Recast the entries below as a numbered list, starting at the line that contains "You are a computer-use agent. This" and ending at the last line of the entries, with both ends included. Leave out blank lines.

• _DATA_
==================================================

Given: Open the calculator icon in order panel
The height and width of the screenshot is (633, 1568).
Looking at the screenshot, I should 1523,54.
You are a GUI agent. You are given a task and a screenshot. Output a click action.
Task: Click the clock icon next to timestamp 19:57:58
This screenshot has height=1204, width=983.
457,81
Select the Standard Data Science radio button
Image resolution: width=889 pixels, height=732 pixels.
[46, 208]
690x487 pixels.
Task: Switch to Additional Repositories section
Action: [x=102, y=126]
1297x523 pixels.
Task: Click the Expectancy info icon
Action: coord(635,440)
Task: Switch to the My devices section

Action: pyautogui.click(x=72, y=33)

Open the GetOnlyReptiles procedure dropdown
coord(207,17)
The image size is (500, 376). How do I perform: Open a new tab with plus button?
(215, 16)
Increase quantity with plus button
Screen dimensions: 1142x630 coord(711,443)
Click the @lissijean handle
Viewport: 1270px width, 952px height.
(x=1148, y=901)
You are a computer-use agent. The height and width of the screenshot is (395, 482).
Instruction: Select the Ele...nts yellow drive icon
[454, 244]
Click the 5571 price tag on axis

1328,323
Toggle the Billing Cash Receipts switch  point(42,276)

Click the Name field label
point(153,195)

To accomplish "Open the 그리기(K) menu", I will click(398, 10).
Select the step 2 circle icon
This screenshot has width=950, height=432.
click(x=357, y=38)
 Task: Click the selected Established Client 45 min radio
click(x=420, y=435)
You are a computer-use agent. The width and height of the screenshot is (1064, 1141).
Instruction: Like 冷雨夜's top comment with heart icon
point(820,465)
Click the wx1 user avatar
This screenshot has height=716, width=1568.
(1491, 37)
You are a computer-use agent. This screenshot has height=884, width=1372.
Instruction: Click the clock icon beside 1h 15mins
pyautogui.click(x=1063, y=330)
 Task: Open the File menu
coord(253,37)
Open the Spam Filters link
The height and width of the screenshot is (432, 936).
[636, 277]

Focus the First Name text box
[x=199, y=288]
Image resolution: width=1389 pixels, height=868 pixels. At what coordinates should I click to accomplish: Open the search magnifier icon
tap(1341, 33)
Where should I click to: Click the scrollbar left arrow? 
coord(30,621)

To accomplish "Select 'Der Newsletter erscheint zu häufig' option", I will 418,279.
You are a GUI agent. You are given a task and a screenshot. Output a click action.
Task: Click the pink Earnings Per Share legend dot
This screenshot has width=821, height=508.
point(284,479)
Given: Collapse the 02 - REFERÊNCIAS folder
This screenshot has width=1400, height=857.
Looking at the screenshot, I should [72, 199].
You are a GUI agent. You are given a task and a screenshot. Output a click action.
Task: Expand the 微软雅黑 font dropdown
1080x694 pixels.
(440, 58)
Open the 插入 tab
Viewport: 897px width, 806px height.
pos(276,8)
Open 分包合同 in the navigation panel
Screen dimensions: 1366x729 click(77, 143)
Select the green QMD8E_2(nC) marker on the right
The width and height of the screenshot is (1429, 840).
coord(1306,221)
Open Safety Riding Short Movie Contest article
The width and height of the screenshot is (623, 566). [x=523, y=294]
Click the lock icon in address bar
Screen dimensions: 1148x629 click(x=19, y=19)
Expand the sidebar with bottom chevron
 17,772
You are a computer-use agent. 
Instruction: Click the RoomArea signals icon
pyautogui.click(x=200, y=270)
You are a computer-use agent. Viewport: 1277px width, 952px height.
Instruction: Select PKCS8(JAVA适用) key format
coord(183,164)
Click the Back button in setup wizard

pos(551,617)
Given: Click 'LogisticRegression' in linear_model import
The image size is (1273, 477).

==================================================

• _SOLUTION FOR THIS PROBLEM_
1. You are a computer-use agent. This screenshot has height=884, width=1372.
2. Instruction: Click the clock icon beside 1h 15mins
3. pyautogui.click(x=1063, y=330)
4.  Task: Open the File menu
5. coord(253,37)
6. Open the Spam Filters link
7. The height and width of the screenshot is (432, 936).
8. [636, 277]
9. Focus the First Name text box
10. [x=199, y=288]
11. Image resolution: width=1389 pixels, height=868 pixels. At what coordinates should I click to accomplish: Open the search magnifier icon
12. tap(1341, 33)
13. Where should I click to: Click the scrollbar left arrow? 
14. coord(30,621)
15. To accomplish "Select 'Der Newsletter erscheint zu häufig' option", I will 418,279.
16. You are a GUI agent. You are given a task and a screenshot. Output a click action.
17. Task: Click the pink Earnings Per Share legend dot
18. This screenshot has width=821, height=508.
19. point(284,479)
20. Given: Collapse the 02 - REFERÊNCIAS folder
21. This screenshot has width=1400, height=857.
22. Looking at the screenshot, I should [72, 199].
23. You are a GUI agent. You are given a task and a screenshot. Output a click action.
24. Task: Expand the 微软雅黑 font dropdown
25. 1080x694 pixels.
26. (440, 58)
27. Open the 插入 tab
28. Viewport: 897px width, 806px height.
29. pos(276,8)
30. Open 分包合同 in the navigation panel
31. Screen dimensions: 1366x729 click(77, 143)
32. Select the green QMD8E_2(nC) marker on the right
33. The width and height of the screenshot is (1429, 840).
34. coord(1306,221)
35. Open Safety Riding Short Movie Contest article
36. The width and height of the screenshot is (623, 566). [x=523, y=294]
37. Click the lock icon in address bar
38. Screen dimensions: 1148x629 click(x=19, y=19)
39. Expand the sidebar with bottom chevron
40.  17,772
41. You are a computer-use agent. 
42. Instruction: Click the RoomArea signals icon
43. pyautogui.click(x=200, y=270)
44. You are a computer-use agent. Viewport: 1277px width, 952px height.
45. Instruction: Select PKCS8(JAVA适用) key format
46. coord(183,164)
47. Click the Back button in setup wizard
48. pos(551,617)
49. Given: Click 'LogisticRegression' in linear_model import
50. The image size is (1273, 477).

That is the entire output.